▶ GIVEN TEXT:
_ _ _ _ _ _ _
For Heels, it's sweet redemption

UNC sheds mediocrity, delivers 60-53 upset of top-seeded Stanford

Guthridge: `We deserved it'

Spot in round of 16 is 17th in past 20 years

Ncaa Tournament

March 20, 2000|By NEW YORK TIMES NEWS SERVICE

BIRMINGHAM, Ala. -- Stanford chose to toss 22 of its 58 shots from behind the three-point arc. North Carolina decided to fly at the Cardinal on nearly every one of those shots, to clip the Cardinal's wings and roll forward to the Sweet 16.

Eighth-seeded North Carolina mesmerized the South Regional's top-seeded team, beating the Cardinal, 60-53, yesterday in a game of persistent Carolina defense, opportunistic Carolina offense and a blueprint Carolina finish.

North Carolina (20-13) will play fourth-seeded Tennessee next in Austin, Texas. The crowd at the Birmingham-Jefferson Civic Center watched the Tar Heels earn their 17th Sweet 16 appearance in the past 20 years and likely their most improbable, given that many observers felt the Tar Heels didn't deserve an NCAA bid.

"We are not your average school and this is not your average team, regardless of what happened in the regular season," said Carolina forward Jason Capel, who scored eight points, but, more importantly, limited Stanford's leading scorer, Casey Jacobsen, to five points on 2-for-12 shooting.

"Our coach has taken a beating, more than the players, and that's a shame because he can only do so much. Our team was figured dead in the first round against Missouri. Well, I don't think so."

Tar Heels coach Bill Guthridge beamed with pride over his team. It followed last season's group that was booted from the first round of the tournament by Weber State.

"We worked hard against Stanford; we deserved it," Guthridge said. "Our defense of their threes was very good."

Stanford made only six of its 22 three-point shots (27.3 percent). Its starters converted only 14 of 50 overall shots. The Cardinal offense consisted of jumper after jumper after jumper. Stanford rarely drove to the basket, resulting in just eight free-throw attempts.

Carolina won the battle of points in the paint, 26-20, and 7-foot center Brendan Haywood had 12 points and eight rebounds. Stanford had not scored fewer than 64 points this season and had scored at least 80 in 14 games.
_ _ _ _ _ _ _
▶ WHAT TO DO:
**1)** Rewrite the Tar Heels article starting with "Tar Heels coach" and going on through "by Weber State.", replacing "beamed" with "glowed".
**2)** Continue the Tar Heels article from its final sentence.

▶ DATA EXTRACTS:
_ _ _ _ _ _ _
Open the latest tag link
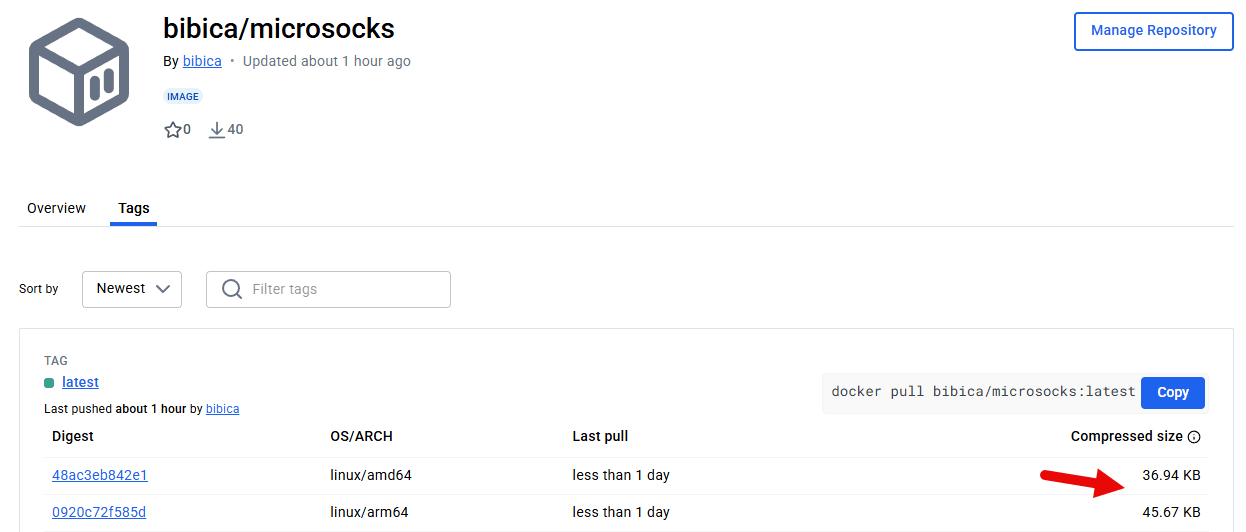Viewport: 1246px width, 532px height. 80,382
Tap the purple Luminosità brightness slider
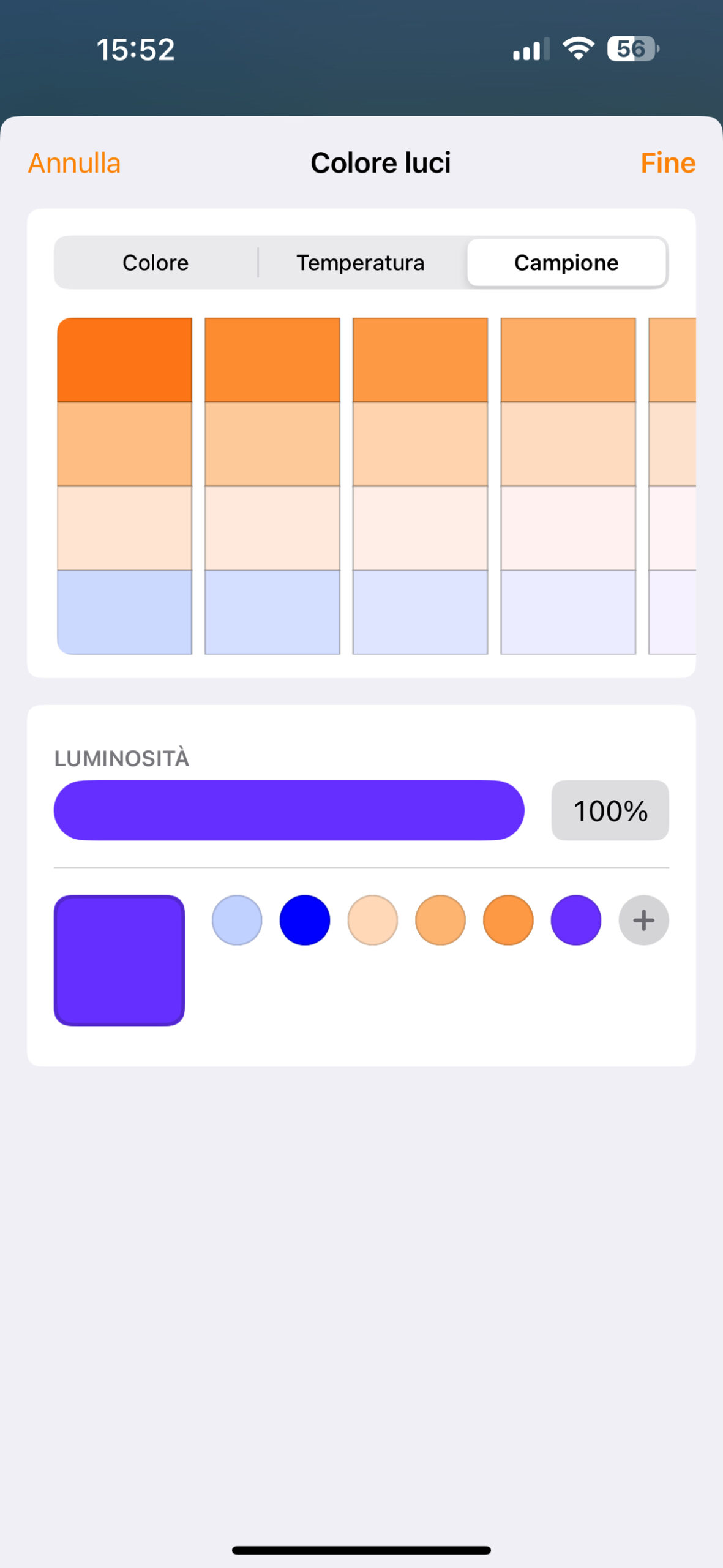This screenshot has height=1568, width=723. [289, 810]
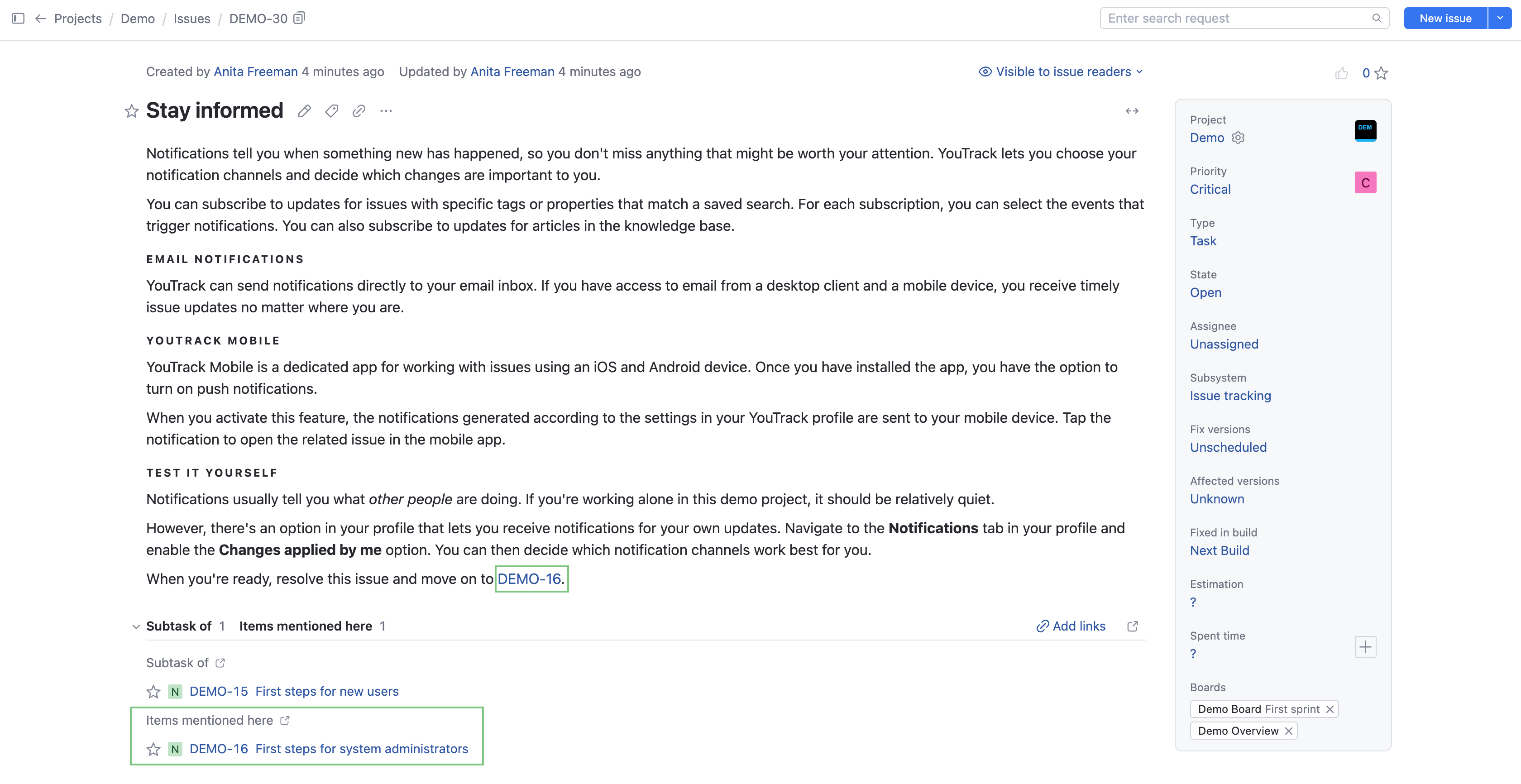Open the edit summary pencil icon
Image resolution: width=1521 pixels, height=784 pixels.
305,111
_ _ _ _ _ _ _
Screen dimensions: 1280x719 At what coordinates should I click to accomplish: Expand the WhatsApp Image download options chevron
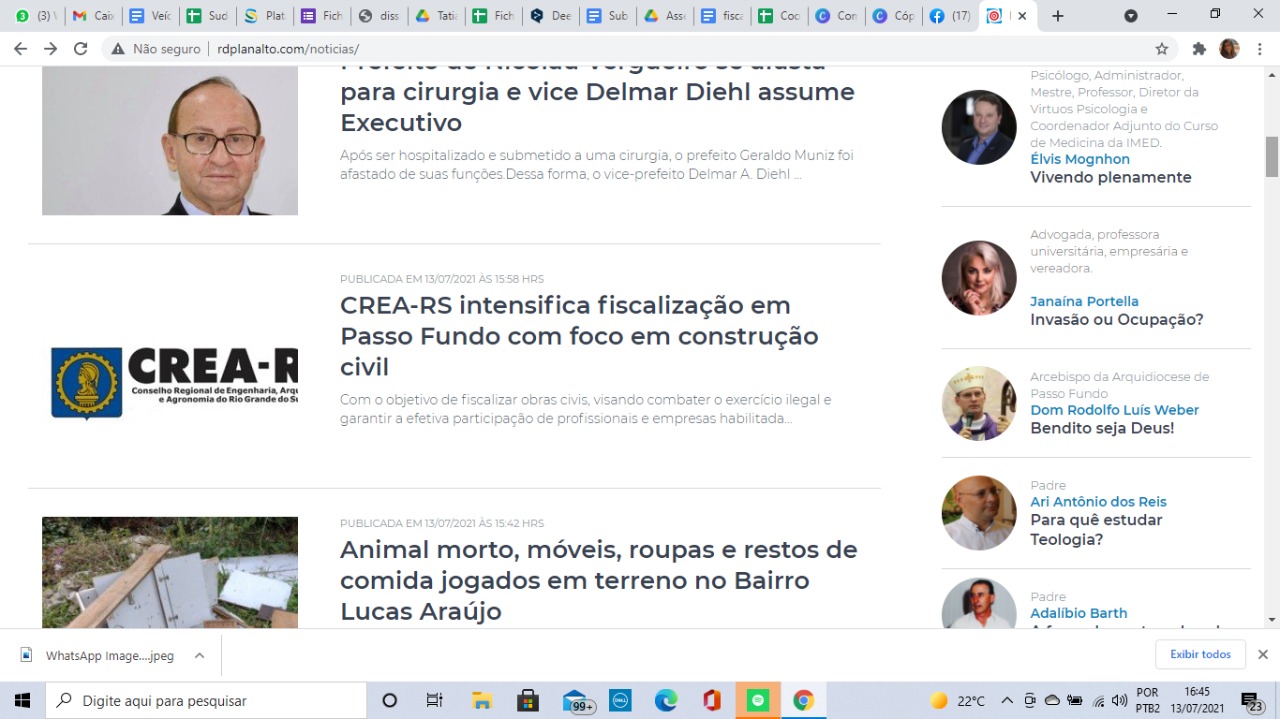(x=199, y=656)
_ _ _ _ _ _ _
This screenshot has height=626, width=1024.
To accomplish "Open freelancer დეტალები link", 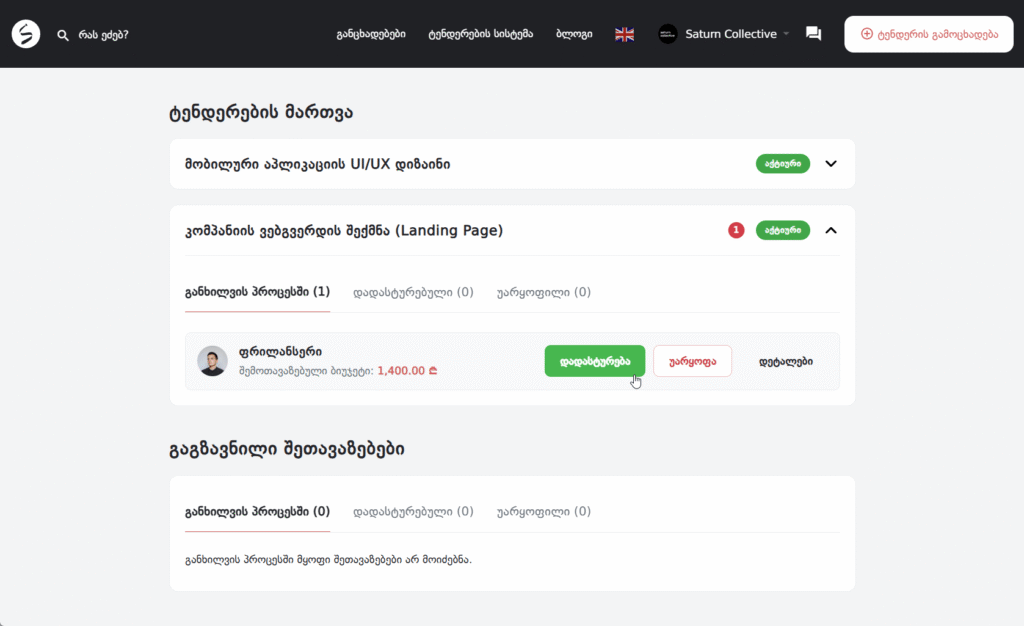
_ _ _ _ _ _ _
▶ TASK RESULTS:
**1)**
Tar Heels coach Bill Guthridge glowed with pride over his team. It followed last season's group that was booted from the first round of the tournament by Weber State.

**2)**
"I wanted us to make a statement," Haywood said. "We wanted to show people, the ones who counted us out a long time ago, that they don't know basketball as well as they think. This is big for us."

Stanford made 10 of 29 shots in each half and shot 34.5 percent for the game. It won in rebounds, 38-32, but did little converting on second chances with its 14 offensive rebounds. The Cardinal looked dizzy. It led by 27-20 with 2: 17 left before halftime and then allowed eight straight Tar Heels points. That gave North Carolina a 28-27 halftime lead. And then North Carolina scored the first six points of the second half.

Cardinal guard David Moseley (17 points) kept his team alive with early sharp shooting, but as the game progressed, he faded. Forward Ryan Mendez entered off the bench to provide a lift on 4-for-4 shooting (including two three-pointers) for 12 points.

But without Jacobsen scoring and with forward Mark Madsen (2-for-7, five points) and center Jarron Collins (3-for-10, eight points) struggling in general, Stanford was doomed.

"We got some looks but didn't make them," said Stanford coach Mike Montgomery. "They gave us some problems. They forced us to do some things we don't like."

Capel's defense against Jacobsen was the genesis.

"I watched a lot of film on him and saw he liked to come off screens and shoot," Capel said. "I wanted to be physical, make him go to one side and force him to put the ball on the floor. He doesn't like to do that and he wasn't as effective because of it."

There are several reasons why Stanford was seeded No. 1. Despite its awful shooting, its complex struggles, it fought back to lead 47-45 with 8: 03 to play. Three minutes passed before either team scored another basket.

Then it was Carolina freshman guard Joseph Forte who finished the Cardinal.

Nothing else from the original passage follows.